• Out with the old
    January 04,2013

    My irrelevance and that of my age cohorts was made emphatically clear Monday night in the waning hour of 2012 as the major TV stations ushered out the old year. They seemed, at the same time, to be ushering out us “older” folks as the “parties” sidestepped and ignored those over 35.

    At a local party in East Calais where I live, the TV was tuned to ABC, where the program was “Dick Clark’s New Year’s Rockin’ Eve 2013.” In the nearly two hours (from 11 p.m. to 1 a.m.) about the only thing recognizable to any of the partygoers (over 50 and mostly over 60) was Dick Clark’s name. And he, if you are unaware, was a rock DJ and TV personality and, lately, died.

    NBC similarly had a roster of names of interest to those under 30, but as obscure as the B side of “It’s My Party and I’ll Cry If I Want To” on its New Year’s Eve show.

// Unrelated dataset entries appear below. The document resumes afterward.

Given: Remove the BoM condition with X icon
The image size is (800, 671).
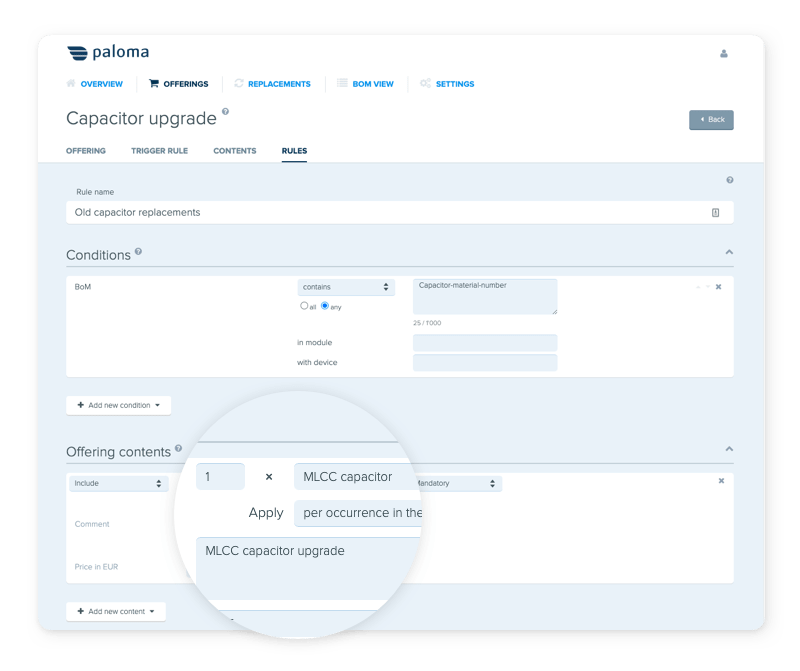Looking at the screenshot, I should tap(718, 287).
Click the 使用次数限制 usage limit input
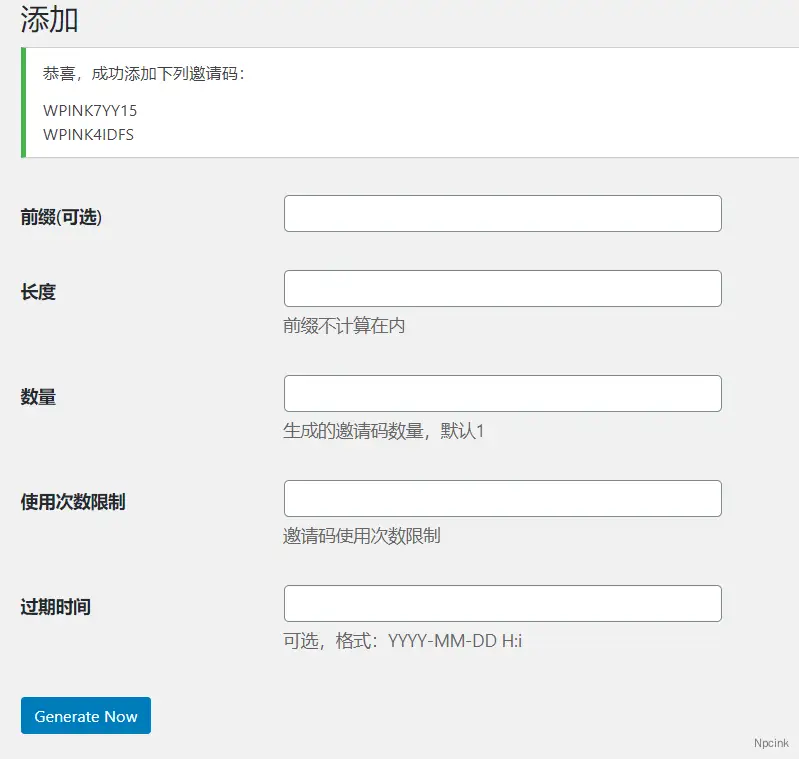This screenshot has width=799, height=759. click(502, 499)
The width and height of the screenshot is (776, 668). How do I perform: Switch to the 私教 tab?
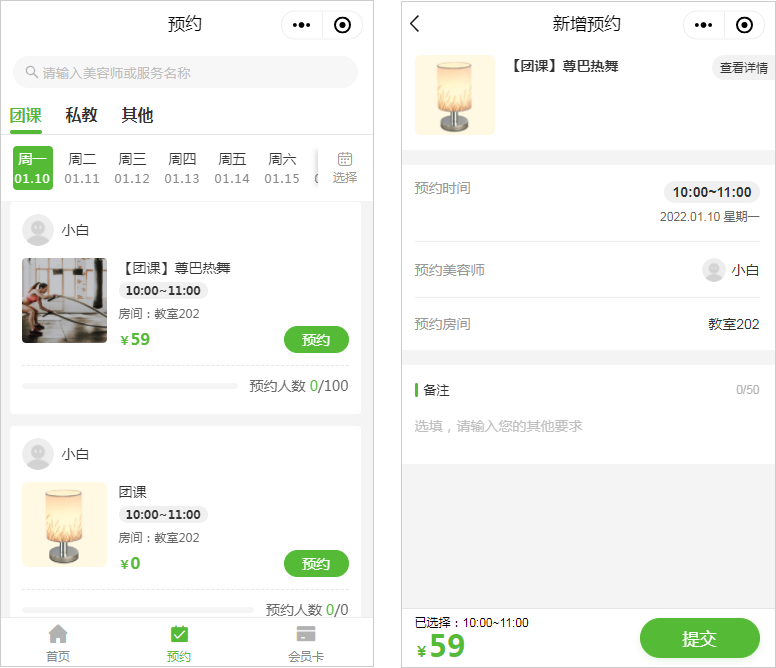click(82, 115)
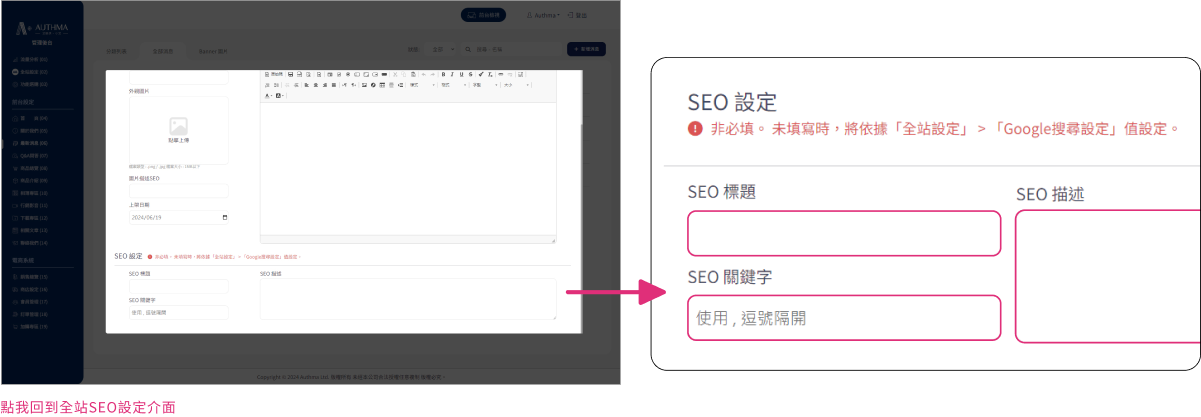Click the 前台檢視 front-end view button
Screen dimensions: 1201x417
tap(484, 16)
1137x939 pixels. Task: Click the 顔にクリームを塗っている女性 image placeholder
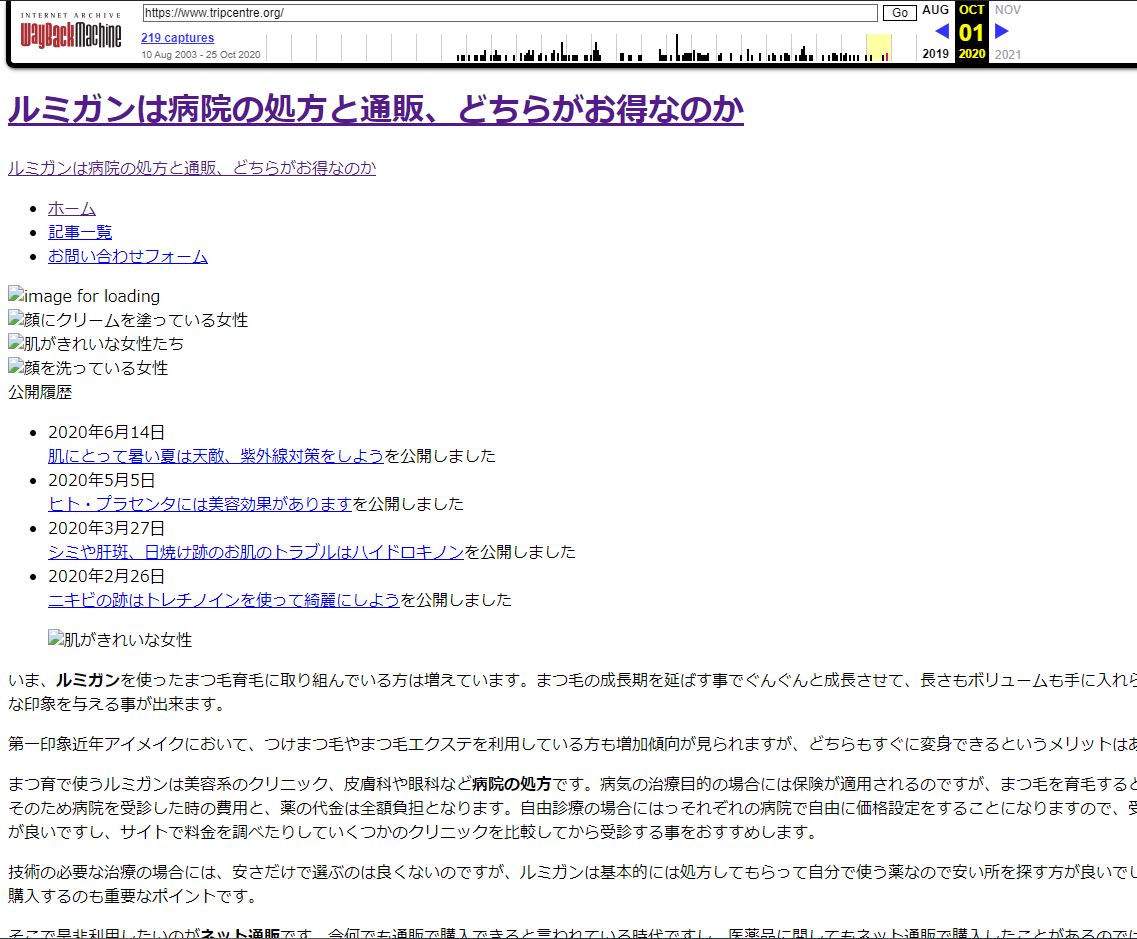[x=128, y=320]
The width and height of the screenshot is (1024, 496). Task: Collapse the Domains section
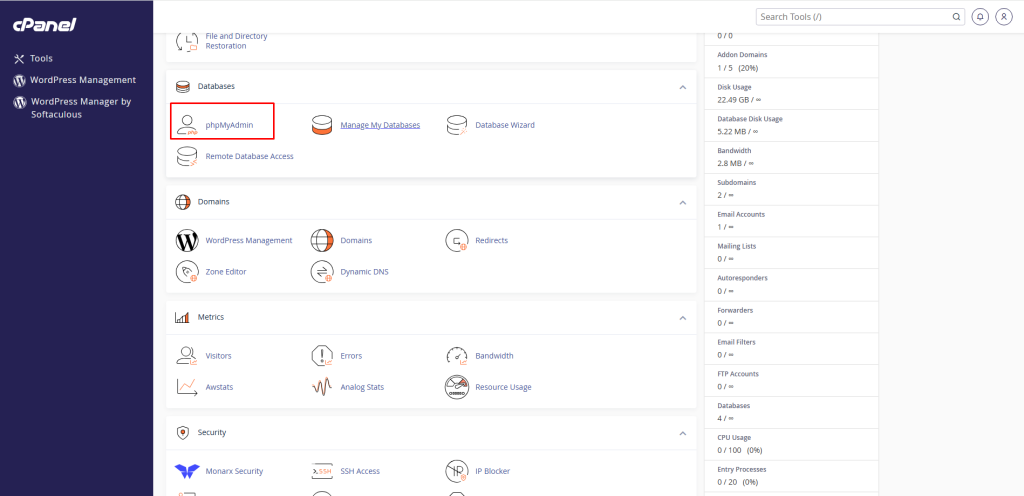pos(683,202)
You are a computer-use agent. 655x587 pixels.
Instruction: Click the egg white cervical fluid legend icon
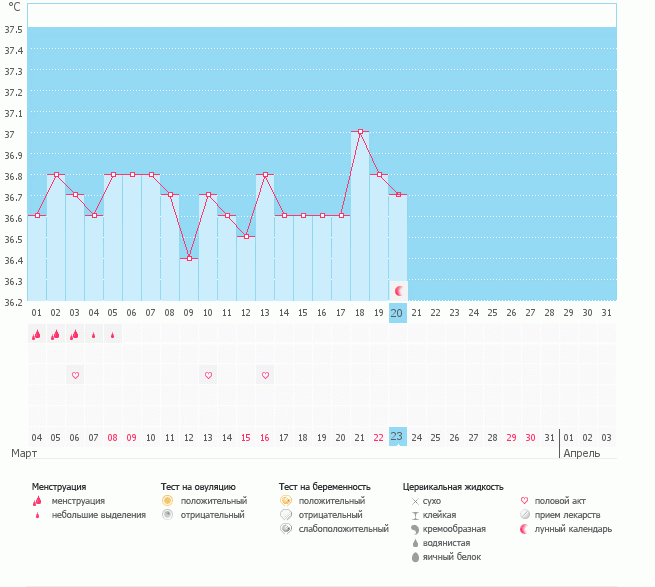(415, 557)
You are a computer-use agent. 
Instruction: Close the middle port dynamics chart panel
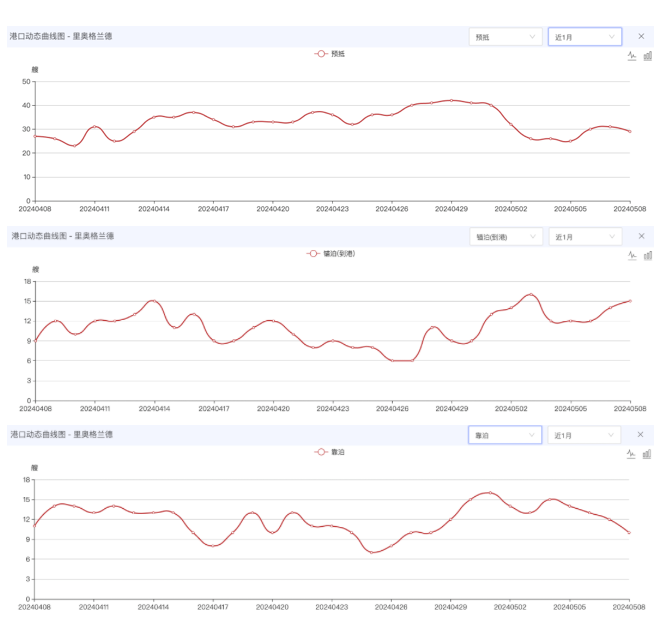tap(641, 236)
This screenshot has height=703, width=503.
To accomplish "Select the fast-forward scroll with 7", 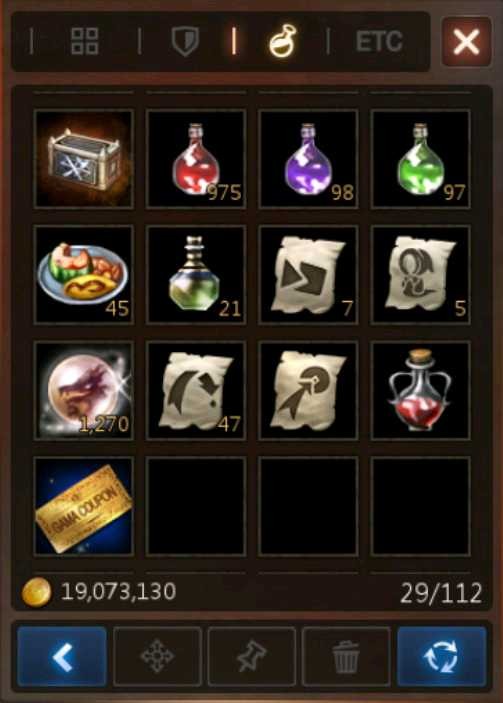I will click(308, 274).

    The ABC show, now hosted by Ryan Seacrest, a 30-something vaguely familiar to me and others at the party, included Justin Bieber, Jason Aldean, Ellie Goulding, Greyson Chance and The Wanted, and Psy along with Taylor Swift, Carly Rae Jepsen, as well as Neon Trees. Fergie of the Black Eyed Peas (is that a singing food band?) hosted the West Coast party, which included previously announced performers Brandy, Flo Rida, Karmin, One Republic and Pitbull. Jenny McCarthy worked the Times Square crowd.

    So what’s my beef? Nothing really, except that with the exceptions of Bieber and Swift (whose names and faces are becoming ubiquitous), I had no idea who these people were. And — this is what’s somewhat galling about the whole experience — I don’t think the producers cared if I or my age cohorts knew any of the names or had ever listened to their music.

    We, the baby boomer generation, and a few who might even be younger than us, don’t matter — at least not at New Year’s on TV. Why should we? We aren’t the demographic that buys what that network was selling.

    I was starting to get nostalgic for Guy Lombardo and his Royal Canadians, at this point, even Lawrence Welk. These were bands and leaders I remember from my pre-advanced years.

    I guess TV executives have figured out that older folks also don’t go to Manhattan and Times Square to watch the ball drop. We have long lost the joy of standing in the freezing cold for hours so we can wave at a camera. (I actually did that in 1962, which is why I don’t have to do it again.) I didn’t see one aging face, not a dreaded whitehead anywhere in the “whoop it up, New Year’s is coming” crowd on this particular station.

    The baby boom generation, at least according to ABC, is as good as dead itself. Let’s face it, Dick Clark, the leading pied piper for the music we might have enjoyed, isn’t doing the booking for the show anymore; he’s just collecting royalties, or at least someone he’s related to is.

    But, hey, the folks at ABC can still use his name as a come-on to get a few of us to tune in, even though the come-on doesn’t produce any results.

    Yes, over-50-year-olds, you are irrelevant. All you do is complain about not getting enough Social Security, AARP’s position points, and the cheapest price for Viagra. If the TV stations are to be believed, you are also invisible.

    I thought about producing my own New Year’s Eve TV show for 2014. It would star Paul McCartney, Bob Dylan, Joan Baez, The Doobie Brothers, Barbra Streisand and The Seldom Scene. But as I thought about it a bit longer, I realized that program wouldn’t work. Who wants to get up in the middle of the night, at midnight, to watch a bunch of screaming grandchildren hug and kiss when the big ball drops?

    Our New Year’s Eve TV show would have to start at 6 p.m. so we’d all be awake to watch it.

    Art Edelstein is a regular contributor to the InVite section. He lives in East Calais.